If you are a windows user and does not have vim installed, it is recommended to install python text editors to edit the LOCAL_CONFIG.py

ATOM text editor: https://atom.io/

The things to change here are:

  • BASE_PATH = '/Users/ahsu/B-SOID/datasets'

    • Change this to your directory to the project folder that all experimental folders nests within.
  • TRAIN_FOLDERS = ['/Train1', '/Train2']

    • Within BASE_PATH, you now list the immediate parent folder that houses .csv files.
  • PREDICT_FOLDERS = ['/041919', '/042219']

    • Folder paths containing new dataset (.csv files) to predict using built classifier.
  • FPS = 60

    • Change this to your camera frame-rate.
    • Determine that by getting info from your videos.
    • Be as precise as possible.
  • OUTPUT_PATH = '/Users/ahsu/Desktop/'

    • Change to desired output path that the program will be saving results to.
  • MODEL_NAME = 'c57bl6_n2_120min'

    • Name the machine learning model.
  • PLOT = True

    • Change to False if you don't want plots. It'll still save the output .csvs.
  • VID = True

    • Change to False if you don't want video outputs during the prediction process.
    • Generally, I would only keep this True to validate the model as video takes time to process.
    • If True, make sure direct to the video below AND that you created the two specified folders!
  • FRAME_DIR = '/Users/ahsu/B-SOID/datasets/041919/0_30min_10fpsPNGs'

    • Where would you want the extracted frames to be stored?
    • Make sure you've created this folder and it exists!
  • SHORTVID_DIR = '/Users/ahsu/B-SOID/datasets/041919/examples'

    • Where would these short example videos be saved to?
    • Make sure you've created this folder and it exists!
  • VID_NAME = '/Users/ahsu/B-SOID/datasets/041919/2019-04-19_09-34-36cut0_30min.mp4'

    • If you want to visualize the output to understand what each group means, pick a video.
  • ID = 0

    • Which csv ID number would this video be corresponding to?
      • For example, if this is the first video in the first PREDICT_FOLDERS list: /041919, it will be 0. (0 index; 1-1)
      • If there are only 2 videos per folder, and it's the second video in the second PREDICT_FOLDERS list: /042219, it will be 3 (0 index; 4-1)

Step 5: Build your own machine learning behavioral classifier!

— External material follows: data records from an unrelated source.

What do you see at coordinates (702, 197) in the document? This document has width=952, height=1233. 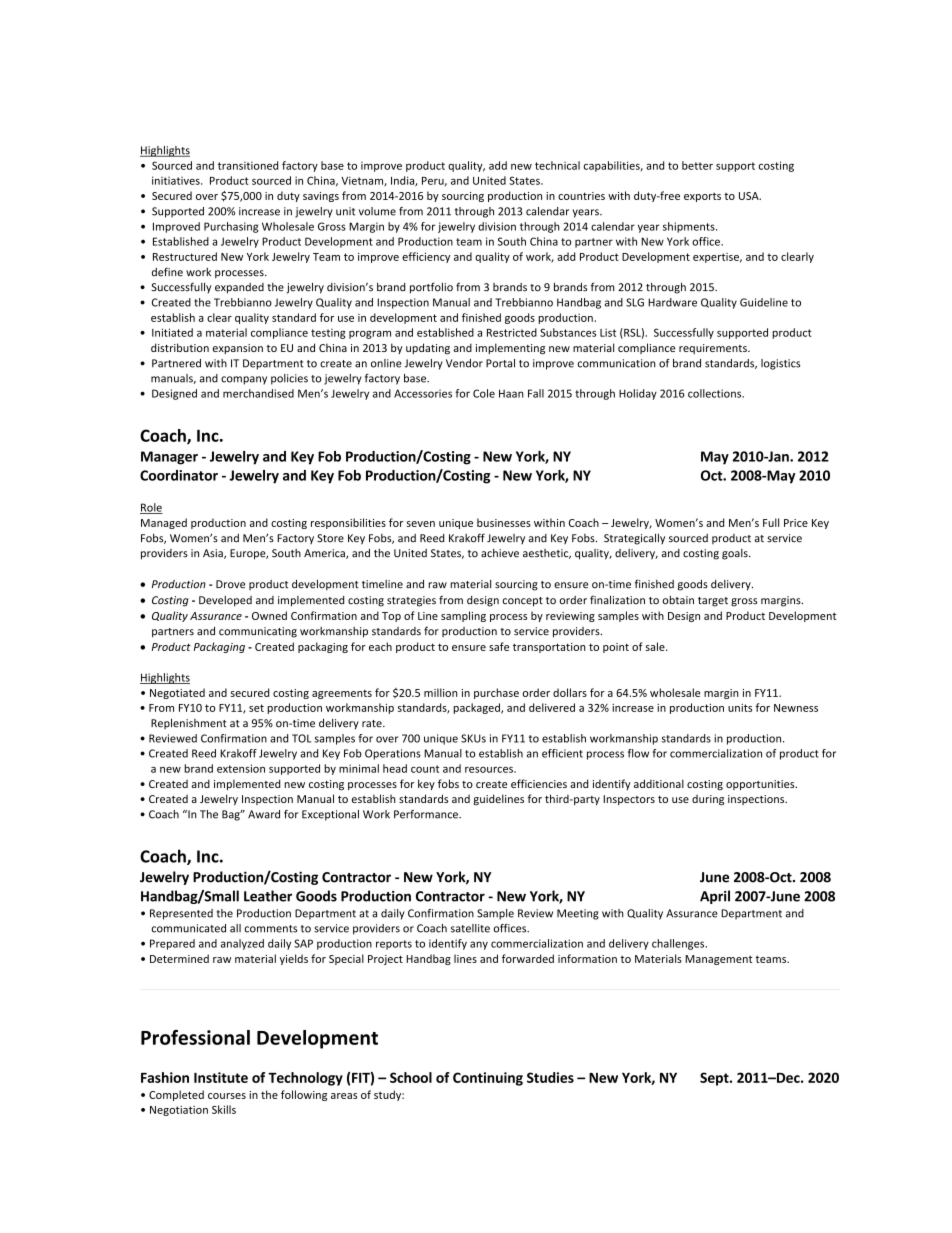 I see `exports` at bounding box center [702, 197].
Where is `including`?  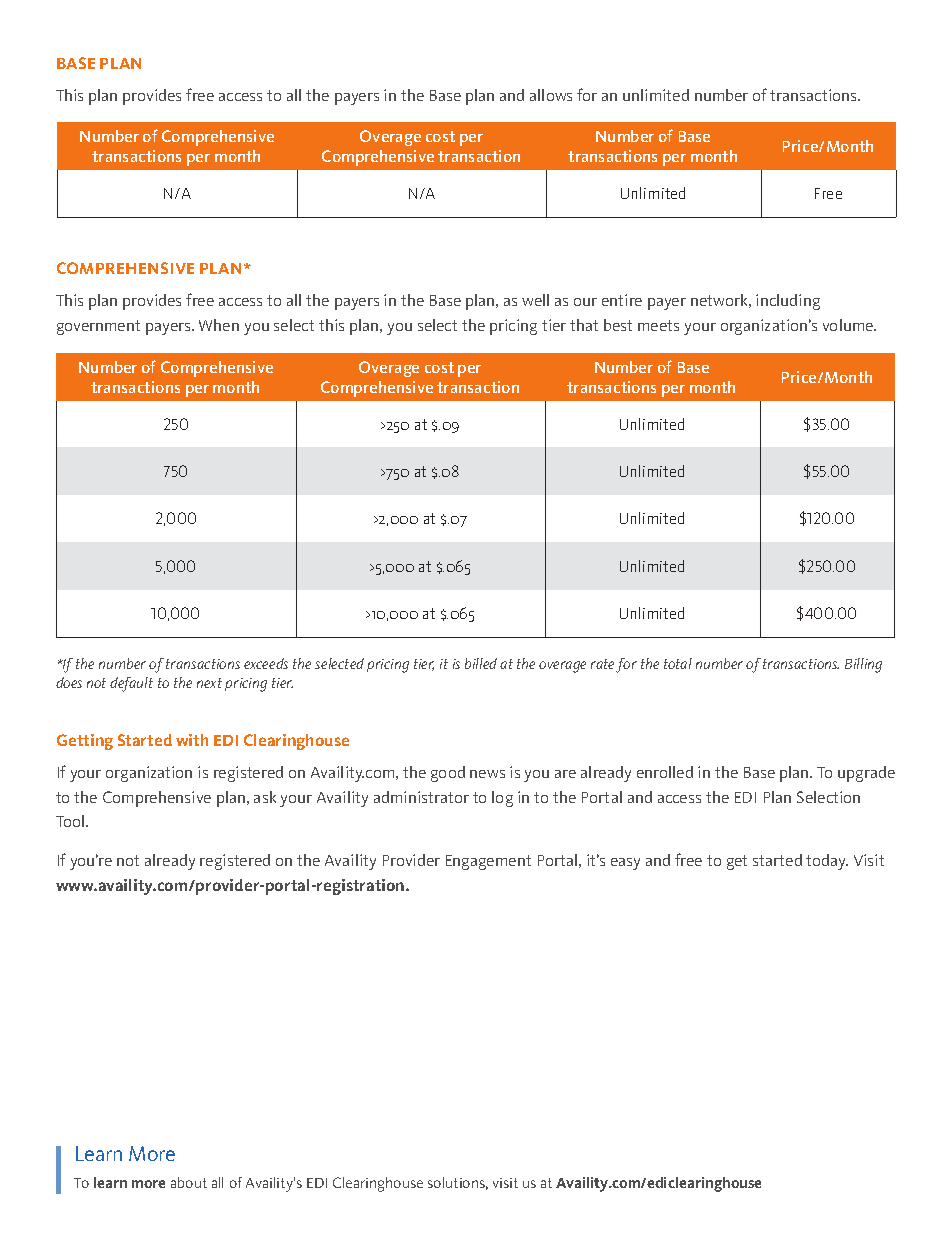
including is located at coordinates (788, 302).
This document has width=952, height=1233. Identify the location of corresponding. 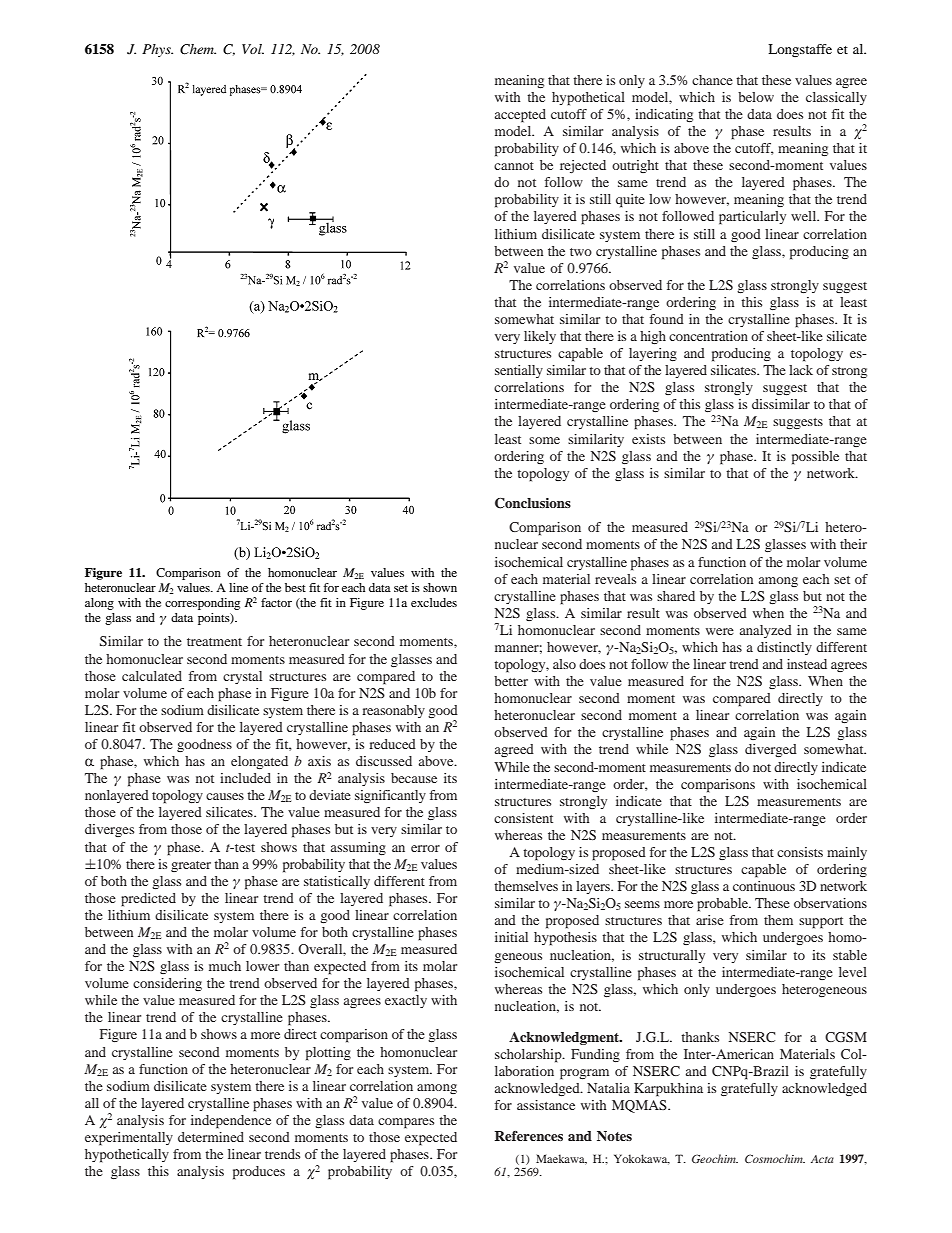
(202, 604).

Go back to main B-SOID folder, if you're in bsoid_py, cd .. First, call iPython

ipython

Then import configuration files, and the main function

from bsoid_umap.config import *
import bsoid_umap.main

Build your behaviaoral model using your training csv files within your train folders (LOCAL_CONFIG.py):

f_10fps, f_10fps_sc, umap_embeddings, hdb_assignments, soft_assignments, soft_clusters, nn_classifier, scores, nn_assignments = bsoid_umap.main.build(TRAIN_FOLDERS)

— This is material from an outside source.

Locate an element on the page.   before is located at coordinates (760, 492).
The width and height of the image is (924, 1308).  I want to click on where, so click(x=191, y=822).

Note that this process takes some time depending on how big your dataset is. Generally, I would consider training with at least 3 animals, with sufficient behavioral data.

Step 6: Run your classifier on all future datasets!

Still inside iPython, see above.

data_new, fs_labels = bsoid_umap.main.run(PREDICT_FOLDERS)

The output results will be stored automatically in the OUTPUT_PATH (LOCAL_CONFIG.py). Video results will be stored as well (LOCAL_CONFIG.py).

VOILA!